Alguém digitava “tênis corrida”, e empresas tentavam inferir o que havia por trás daquela busca. A pessoa queria comprar? Comparar preços? Começar a correr? Trocar um tênis antigo?
A palavra-chave mostrava um comportamento. A intenção precisava ser deduzida.
Agora imagine alguém dizendo a um assistente de IA:
“Tenho 55 anos, corro quatro vezes por semana, valorizo amortecimento e quero gastar até R$ 800. Qual tênis você recomendaria?”
Não temos apenas uma busca. Temos contexto, objetivo, restrições e critérios de escolha declarados pelo próprio consumidor.

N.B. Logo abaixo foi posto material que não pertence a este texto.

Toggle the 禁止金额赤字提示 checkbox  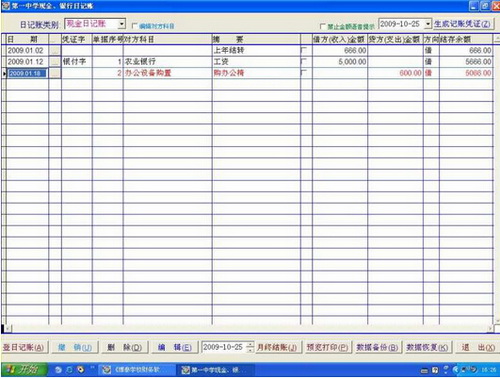[x=322, y=26]
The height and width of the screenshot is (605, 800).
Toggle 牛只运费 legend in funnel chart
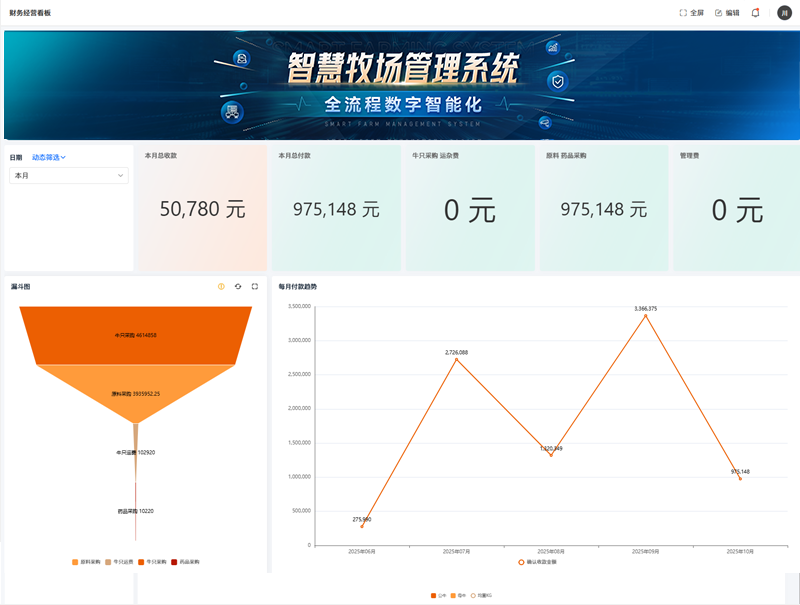[120, 562]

Durante décadas, construímos sistemas para transformar rastros comportamentais em hipóteses sobre aquilo que ele procurava. Na interação conversacional, parte desse estado decisório pode ser verbalizada.
Mas existe um limite importante.
Aquilo que declaramos não explica sozinho por que decidimos. O consumidor pode dizer que procura “segurança”, “conforto” ou “qualidade”, mas nem sempre consegue explicar por que esses atributos ganharam valor para ele. Memória, emoção, percepção de risco, experiências anteriores e associações também participam da decisão.
No neuromarketing, essa distinção é fundamental.
A IA pode organizar aquilo que o consumidor diz procurar. O neuromarketing investiga os mecanismos que ajudam a explicar por que determinados atributos, estímulos e alternativas ganham valor em sua mente.
O prompt, portanto, não elimina a necessidade de compreender o cérebro. Ele acrescenta uma nova fonte de informação sobre o contexto em que a decisão está sendo construída.
Talvez estejamos atravessando uma mudança importante no marketing:
da palavra-chave, que sugere uma intenção, para a conversa, na qual parte dessa intenção pode ser declarada.
Antes, o consumidor deixava rastros. Agora, também deixa contexto.
A IA pode ampliar aquilo que ele consegue declarar. O neuromarketing continua investigando aquilo que ele não consegue explicar.